Più che i bassi livelli di istruzione tecnica e il basso numero di laureati, di per sé preoccupanti, quella del crollo delle nascite in Italia è una vera e propria emergenza. Anche nel 2019 stiamo registrando ottomila nati in meno. Meno nascite ci sono in un paese, più diminuisce la popolazione. In secondo luogo, aumenta l’età media della forza lavoro. E questo minaccia anche il sistema produttivo, visto che finiranno per mancare competenze. Infine, si appesantisce sulle spalle dei lavoratori attivi, e quindi dei giovani, il carico per sostenere quella parte (crescente) di popolazione che invecchia e vive più a lungo. Insomma, la bassa natalità sommata al costante allungamento dell’aspettativa di vita, si trasforma in una sorta di «tempesta perfetta» che mina pensioni e sanità.
Il «livello di sostituzione» ovvero quel numero di figli necessario per rimpiazzare naturalmente la popolazione è pari a 2,1 figli per donna.

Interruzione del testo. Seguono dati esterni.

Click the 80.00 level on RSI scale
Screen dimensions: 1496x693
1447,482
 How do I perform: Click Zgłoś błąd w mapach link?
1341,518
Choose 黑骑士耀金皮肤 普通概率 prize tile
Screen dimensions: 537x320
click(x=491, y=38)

In Europa, mentre alcuni Stati sono molto prossimi a quella soglia – come Francia e Irlanda, rispettivamente a 1,96 e 1,92 – altri scivolano senza speranza agli ultimi posti: è il caso di Germania, Italia e Spagna (a 1,50, 1,34 e 1,33). Numeri, peraltro, che sarebbero perfino più bassi senza i figli nati dalle donne extra-Ue: in Italia, per esempio, la fecondità delle mamme straniere è a 1,95 quella delle italiane a 1,27.
Di fronte a questo disastro demografico, c’è chi mette l’accento sui sostegni economici alle giovani coppie, sui servizi (in particolare gli asilo nido) per aiutare le madri lavoratrici, sull’allungamento dei congedi parentali per uomo e donna. Tutte misure che aiutano ma che purtroppo non spiegano completamente il calo delle nascite nelle aree del Paese dove, ad esempio, il livello dei servizi non è male.
Ci sono molte altre cose che si possono fare, come il reddito per ciascun figlio fino alla maggiore età, come le rette universitarie gratuite, come la tassazione agevolata alla famiglia, come la procreazione assistita, come il “social egg freezing”, il congelamento degli ovociti, ma, soprattutto, va rimosso il pregiudizio culturale, ancora molto forte, per il quale una donna con figli piccoli è un problema, da una parte, per le aziende, dall’altra, per la crescita professionale della donna. Le ragazze sono così scoraggiate a fare questo passo o lo rinviano in continuazione.
Di certo, l’azione politica va intensificata altrimenti strade, industrie, città, palazzi, scuole, teatri, auditorium avranno sempre meno gente che li frequenti. Solo i cimiteri saranno overbooking.